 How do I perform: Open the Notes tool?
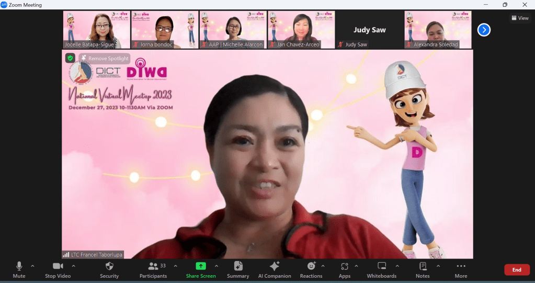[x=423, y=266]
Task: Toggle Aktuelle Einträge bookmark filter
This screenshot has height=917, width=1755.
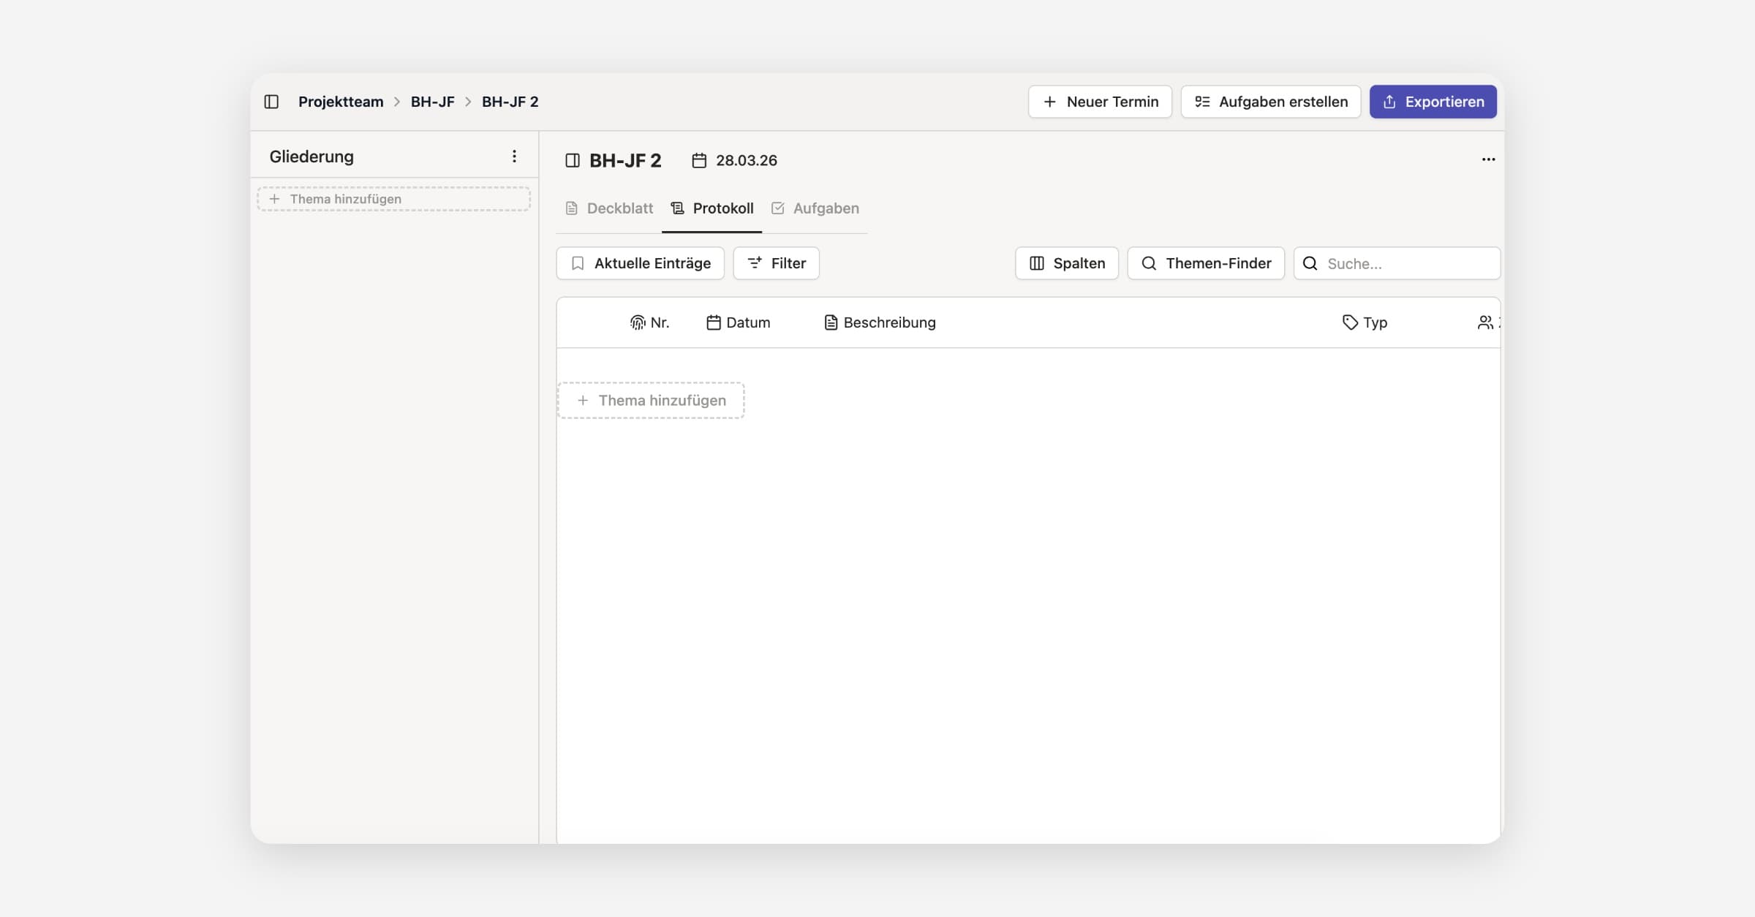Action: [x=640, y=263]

☆ ☆ ☆ ☆ ☆

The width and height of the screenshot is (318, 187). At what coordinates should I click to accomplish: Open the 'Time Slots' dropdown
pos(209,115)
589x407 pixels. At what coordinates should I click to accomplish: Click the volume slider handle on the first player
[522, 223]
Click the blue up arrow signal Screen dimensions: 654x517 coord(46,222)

☆ ☆ ☆ ☆ ☆

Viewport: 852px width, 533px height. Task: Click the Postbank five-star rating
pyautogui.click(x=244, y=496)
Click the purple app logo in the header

☆ ☆ ☆ ☆ ☆

▸ **Given exercise**
Turn the items between the lines containing "How do I perform: Open the Notes tool?" and "Action: [x=640, y=263]", inclusive, into a numbered list, leaving out blank lines and the pictures.

▸ **In response**
1.  How do I perform: Open the Notes tool?
2. [x=423, y=266]
3. Task: Toggle Aktuelle Einträge bookmark filter
4. This screenshot has height=917, width=1755.
5. Action: [x=640, y=263]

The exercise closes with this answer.